### Exercise goal
It is required that all of the data be written out exactly.
[[ Material to process, beginning ]]
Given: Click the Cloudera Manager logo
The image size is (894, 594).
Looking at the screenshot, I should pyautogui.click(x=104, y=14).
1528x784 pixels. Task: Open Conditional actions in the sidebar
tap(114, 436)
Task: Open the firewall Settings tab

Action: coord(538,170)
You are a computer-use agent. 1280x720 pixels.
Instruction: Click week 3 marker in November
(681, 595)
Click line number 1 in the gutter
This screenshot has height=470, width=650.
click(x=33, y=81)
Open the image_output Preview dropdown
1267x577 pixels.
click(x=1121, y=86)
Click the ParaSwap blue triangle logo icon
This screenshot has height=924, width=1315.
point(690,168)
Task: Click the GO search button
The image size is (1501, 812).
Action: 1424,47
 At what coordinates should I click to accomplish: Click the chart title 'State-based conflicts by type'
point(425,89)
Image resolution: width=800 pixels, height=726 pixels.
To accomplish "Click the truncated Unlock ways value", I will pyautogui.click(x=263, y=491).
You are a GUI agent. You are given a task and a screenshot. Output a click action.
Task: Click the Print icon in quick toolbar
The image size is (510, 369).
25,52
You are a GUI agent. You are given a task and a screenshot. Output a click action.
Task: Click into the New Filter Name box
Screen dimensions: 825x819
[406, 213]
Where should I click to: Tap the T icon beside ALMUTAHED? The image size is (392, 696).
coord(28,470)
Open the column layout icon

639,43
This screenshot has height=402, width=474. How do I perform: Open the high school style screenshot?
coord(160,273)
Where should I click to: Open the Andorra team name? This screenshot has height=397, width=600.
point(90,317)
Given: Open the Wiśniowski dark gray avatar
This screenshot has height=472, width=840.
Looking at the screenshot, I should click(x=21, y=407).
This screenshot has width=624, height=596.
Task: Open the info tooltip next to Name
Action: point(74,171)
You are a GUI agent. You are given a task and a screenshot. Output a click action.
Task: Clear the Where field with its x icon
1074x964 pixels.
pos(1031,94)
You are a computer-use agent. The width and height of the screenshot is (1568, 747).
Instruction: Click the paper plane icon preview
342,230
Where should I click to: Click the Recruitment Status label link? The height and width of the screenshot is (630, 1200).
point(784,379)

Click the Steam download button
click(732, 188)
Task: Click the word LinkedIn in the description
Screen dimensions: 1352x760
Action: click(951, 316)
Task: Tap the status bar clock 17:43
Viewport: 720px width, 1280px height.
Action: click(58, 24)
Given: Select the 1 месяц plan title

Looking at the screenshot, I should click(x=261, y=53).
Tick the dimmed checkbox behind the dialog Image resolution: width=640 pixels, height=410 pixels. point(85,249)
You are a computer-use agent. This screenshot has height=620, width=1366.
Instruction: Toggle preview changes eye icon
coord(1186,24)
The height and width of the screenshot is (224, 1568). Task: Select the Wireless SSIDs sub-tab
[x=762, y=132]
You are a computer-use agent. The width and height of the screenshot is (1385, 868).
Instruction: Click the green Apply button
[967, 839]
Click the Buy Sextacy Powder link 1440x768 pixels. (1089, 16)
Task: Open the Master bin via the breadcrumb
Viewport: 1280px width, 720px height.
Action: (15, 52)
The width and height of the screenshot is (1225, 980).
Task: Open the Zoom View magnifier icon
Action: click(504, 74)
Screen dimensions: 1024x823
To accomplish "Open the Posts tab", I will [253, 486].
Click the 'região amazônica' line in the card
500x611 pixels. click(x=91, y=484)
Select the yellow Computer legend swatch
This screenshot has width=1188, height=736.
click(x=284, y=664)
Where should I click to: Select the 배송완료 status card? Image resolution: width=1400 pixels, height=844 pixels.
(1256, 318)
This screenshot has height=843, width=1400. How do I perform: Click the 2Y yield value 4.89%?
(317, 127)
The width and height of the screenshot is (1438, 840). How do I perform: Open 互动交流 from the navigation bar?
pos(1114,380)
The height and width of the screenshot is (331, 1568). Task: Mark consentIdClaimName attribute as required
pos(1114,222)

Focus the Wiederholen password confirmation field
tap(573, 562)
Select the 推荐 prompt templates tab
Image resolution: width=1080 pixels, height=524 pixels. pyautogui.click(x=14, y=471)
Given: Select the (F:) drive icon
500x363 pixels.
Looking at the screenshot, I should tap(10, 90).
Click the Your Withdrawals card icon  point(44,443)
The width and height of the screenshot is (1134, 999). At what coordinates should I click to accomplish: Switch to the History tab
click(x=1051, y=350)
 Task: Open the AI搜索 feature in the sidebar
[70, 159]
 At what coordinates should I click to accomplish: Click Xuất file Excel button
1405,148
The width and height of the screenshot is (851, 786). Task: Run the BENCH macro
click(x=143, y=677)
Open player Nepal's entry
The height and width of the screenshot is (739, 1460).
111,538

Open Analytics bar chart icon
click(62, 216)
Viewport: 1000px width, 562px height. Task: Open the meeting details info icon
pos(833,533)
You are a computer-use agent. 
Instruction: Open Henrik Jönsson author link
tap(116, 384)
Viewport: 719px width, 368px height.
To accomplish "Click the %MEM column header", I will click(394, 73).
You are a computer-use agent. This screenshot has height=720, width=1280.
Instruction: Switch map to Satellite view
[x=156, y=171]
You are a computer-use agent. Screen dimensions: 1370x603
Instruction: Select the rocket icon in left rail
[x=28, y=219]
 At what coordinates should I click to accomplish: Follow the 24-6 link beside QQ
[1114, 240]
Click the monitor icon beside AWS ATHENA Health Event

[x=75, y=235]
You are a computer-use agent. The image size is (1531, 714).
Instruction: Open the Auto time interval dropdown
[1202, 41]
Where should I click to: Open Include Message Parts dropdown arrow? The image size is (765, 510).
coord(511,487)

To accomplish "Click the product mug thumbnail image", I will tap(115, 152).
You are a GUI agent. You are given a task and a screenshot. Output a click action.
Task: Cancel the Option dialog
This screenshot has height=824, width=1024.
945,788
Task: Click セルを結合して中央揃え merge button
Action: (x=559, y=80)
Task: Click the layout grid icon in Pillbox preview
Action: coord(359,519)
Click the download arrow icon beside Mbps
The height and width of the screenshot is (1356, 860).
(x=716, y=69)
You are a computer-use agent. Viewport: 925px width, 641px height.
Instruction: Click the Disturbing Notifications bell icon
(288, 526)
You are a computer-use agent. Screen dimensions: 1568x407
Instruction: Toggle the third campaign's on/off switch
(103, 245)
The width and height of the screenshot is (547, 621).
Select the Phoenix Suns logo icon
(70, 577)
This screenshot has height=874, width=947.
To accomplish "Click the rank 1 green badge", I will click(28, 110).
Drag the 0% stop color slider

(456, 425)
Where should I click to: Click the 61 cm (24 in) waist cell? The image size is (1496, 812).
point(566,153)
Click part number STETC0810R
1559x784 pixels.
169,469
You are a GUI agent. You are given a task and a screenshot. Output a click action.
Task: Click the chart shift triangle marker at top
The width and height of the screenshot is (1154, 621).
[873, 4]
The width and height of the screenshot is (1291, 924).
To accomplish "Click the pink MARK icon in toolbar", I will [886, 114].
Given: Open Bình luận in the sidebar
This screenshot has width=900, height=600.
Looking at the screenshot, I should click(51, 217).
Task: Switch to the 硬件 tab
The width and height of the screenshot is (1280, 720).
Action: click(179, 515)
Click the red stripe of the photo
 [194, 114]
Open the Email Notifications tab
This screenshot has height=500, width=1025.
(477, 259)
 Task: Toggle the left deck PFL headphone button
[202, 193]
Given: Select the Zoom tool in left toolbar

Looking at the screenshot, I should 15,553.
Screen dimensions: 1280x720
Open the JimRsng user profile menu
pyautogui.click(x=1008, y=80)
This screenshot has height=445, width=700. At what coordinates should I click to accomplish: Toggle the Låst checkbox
[[ Material to process, end ]]
### Response to this task
Given: Click the Cloudera Manager logo
The image size is (894, 594).
Looking at the screenshot, I should pyautogui.click(x=104, y=14).
1528x784 pixels. Task: Open Conditional actions in the sidebar
tap(114, 436)
Task: Open the firewall Settings tab

Action: coord(538,170)
You are a computer-use agent. 1280x720 pixels.
Instruction: Click week 3 marker in November
(681, 595)
Click line number 1 in the gutter
This screenshot has height=470, width=650.
click(x=33, y=81)
Open the image_output Preview dropdown
1267x577 pixels.
click(x=1121, y=86)
Click the ParaSwap blue triangle logo icon
This screenshot has height=924, width=1315.
point(690,168)
Task: Click the GO search button
The image size is (1501, 812).
Action: 1424,47
 At what coordinates should I click to accomplish: Click the chart title 'State-based conflicts by type'
point(425,89)
Image resolution: width=800 pixels, height=726 pixels.
To accomplish "Click the truncated Unlock ways value", I will pyautogui.click(x=263, y=491).
You are a GUI agent. You are given a task and a screenshot. Output a click action.
Task: Click the Print icon in quick toolbar
The image size is (510, 369).
25,52
You are a GUI agent. You are given a task and a screenshot. Output a click action.
Task: Click into the New Filter Name box
Screen dimensions: 825x819
[406, 213]
Where should I click to: Tap the T icon beside ALMUTAHED? The image size is (392, 696).
coord(28,470)
Open the column layout icon

639,43
This screenshot has height=402, width=474. How do I perform: Open the high school style screenshot?
coord(160,273)
Where should I click to: Open the Andorra team name? This screenshot has height=397, width=600.
point(90,317)
Given: Open the Wiśniowski dark gray avatar
This screenshot has height=472, width=840.
Looking at the screenshot, I should click(x=21, y=407).
This screenshot has width=624, height=596.
Task: Open the info tooltip next to Name
Action: point(74,171)
You are a GUI agent. You are given a task and a screenshot. Output a click action.
Task: Clear the Where field with its x icon
1074x964 pixels.
pos(1031,94)
You are a computer-use agent. The width and height of the screenshot is (1568, 747).
Instruction: Click the paper plane icon preview
342,230
Where should I click to: Click the Recruitment Status label link? The height and width of the screenshot is (630, 1200).
point(784,379)

Click the Steam download button
click(732, 188)
Task: Click the word LinkedIn in the description
Screen dimensions: 1352x760
Action: click(951, 316)
Task: Tap the status bar clock 17:43
Viewport: 720px width, 1280px height.
Action: click(58, 24)
Given: Select the 1 месяц plan title

Looking at the screenshot, I should click(x=261, y=53).
Tick the dimmed checkbox behind the dialog Image resolution: width=640 pixels, height=410 pixels. point(85,249)
You are a computer-use agent. This screenshot has height=620, width=1366.
Instruction: Toggle preview changes eye icon
coord(1186,24)
The height and width of the screenshot is (224, 1568). Task: Select the Wireless SSIDs sub-tab
[x=762, y=132]
You are a computer-use agent. The width and height of the screenshot is (1385, 868).
Instruction: Click the green Apply button
[967, 839]
Click the Buy Sextacy Powder link 1440x768 pixels. (1089, 16)
Task: Open the Master bin via the breadcrumb
Viewport: 1280px width, 720px height.
Action: (15, 52)
The width and height of the screenshot is (1225, 980).
Task: Open the Zoom View magnifier icon
Action: click(504, 74)
Screen dimensions: 1024x823
To accomplish "Open the Posts tab", I will [253, 486].
Click the 'região amazônica' line in the card
500x611 pixels. click(x=91, y=484)
Select the yellow Computer legend swatch
This screenshot has width=1188, height=736.
click(x=284, y=664)
Where should I click to: Select the 배송완료 status card? Image resolution: width=1400 pixels, height=844 pixels.
(1256, 318)
This screenshot has height=843, width=1400. How do I perform: Click the 2Y yield value 4.89%?
(317, 127)
The width and height of the screenshot is (1438, 840). How do I perform: Open 互动交流 from the navigation bar?
pos(1114,380)
The height and width of the screenshot is (331, 1568). Task: Mark consentIdClaimName attribute as required
pos(1114,222)

Focus the Wiederholen password confirmation field
tap(573, 562)
Select the 推荐 prompt templates tab
Image resolution: width=1080 pixels, height=524 pixels. pyautogui.click(x=14, y=471)
Given: Select the (F:) drive icon
500x363 pixels.
Looking at the screenshot, I should tap(10, 90).
Click the Your Withdrawals card icon  point(44,443)
The width and height of the screenshot is (1134, 999). At what coordinates should I click to accomplish: Switch to the History tab
click(x=1051, y=350)
 Task: Open the AI搜索 feature in the sidebar
[70, 159]
 At what coordinates should I click to accomplish: Click Xuất file Excel button
1405,148
The width and height of the screenshot is (851, 786). Task: Run the BENCH macro
click(x=143, y=677)
Open player Nepal's entry
The height and width of the screenshot is (739, 1460).
111,538

Open Analytics bar chart icon
click(62, 216)
Viewport: 1000px width, 562px height. Task: Open the meeting details info icon
pos(833,533)
You are a computer-use agent. 
Instruction: Open Henrik Jönsson author link
tap(116, 384)
Viewport: 719px width, 368px height.
To accomplish "Click the %MEM column header", I will click(394, 73).
You are a computer-use agent. This screenshot has height=720, width=1280.
Instruction: Switch map to Satellite view
[x=156, y=171]
You are a computer-use agent. Screen dimensions: 1370x603
Instruction: Select the rocket icon in left rail
[x=28, y=219]
 At what coordinates should I click to accomplish: Follow the 24-6 link beside QQ
[1114, 240]
Click the monitor icon beside AWS ATHENA Health Event

[x=75, y=235]
You are a computer-use agent. The image size is (1531, 714).
Instruction: Open the Auto time interval dropdown
[1202, 41]
Where should I click to: Open Include Message Parts dropdown arrow? The image size is (765, 510).
coord(511,487)

To accomplish "Click the product mug thumbnail image", I will tap(115, 152).
You are a GUI agent. You are given a task and a screenshot. Output a click action.
Task: Cancel the Option dialog
This screenshot has height=824, width=1024.
945,788
Task: Click セルを結合して中央揃え merge button
Action: (x=559, y=80)
Task: Click the layout grid icon in Pillbox preview
Action: coord(359,519)
Click the download arrow icon beside Mbps
The height and width of the screenshot is (1356, 860).
(x=716, y=69)
You are a computer-use agent. Viewport: 925px width, 641px height.
Instruction: Click the Disturbing Notifications bell icon
(288, 526)
You are a computer-use agent. Screen dimensions: 1568x407
Instruction: Toggle the third campaign's on/off switch
(103, 245)
The width and height of the screenshot is (547, 621).
Select the Phoenix Suns logo icon
(70, 577)
This screenshot has height=874, width=947.
To accomplish "Click the rank 1 green badge", I will click(28, 110).
Drag the 0% stop color slider

(456, 425)
Where should I click to: Click the 61 cm (24 in) waist cell? The image size is (1496, 812).
point(566,153)
Click part number STETC0810R
1559x784 pixels.
169,469
You are a GUI agent. You are given a task and a screenshot. Output a click action.
Task: Click the chart shift triangle marker at top
The width and height of the screenshot is (1154, 621).
[873, 4]
The width and height of the screenshot is (1291, 924).
To accomplish "Click the pink MARK icon in toolbar", I will [886, 114].
Given: Open Bình luận in the sidebar
This screenshot has width=900, height=600.
Looking at the screenshot, I should click(51, 217).
Task: Switch to the 硬件 tab
The width and height of the screenshot is (1280, 720).
Action: click(179, 515)
Click the red stripe of the photo
 [194, 114]
Open the Email Notifications tab
This screenshot has height=500, width=1025.
(477, 259)
 Task: Toggle the left deck PFL headphone button
[202, 193]
Given: Select the Zoom tool in left toolbar

Looking at the screenshot, I should 15,553.
Screen dimensions: 1280x720
Open the JimRsng user profile menu
pyautogui.click(x=1008, y=80)
This screenshot has height=445, width=700. At what coordinates should I click to accomplish: Toggle the Låst checkbox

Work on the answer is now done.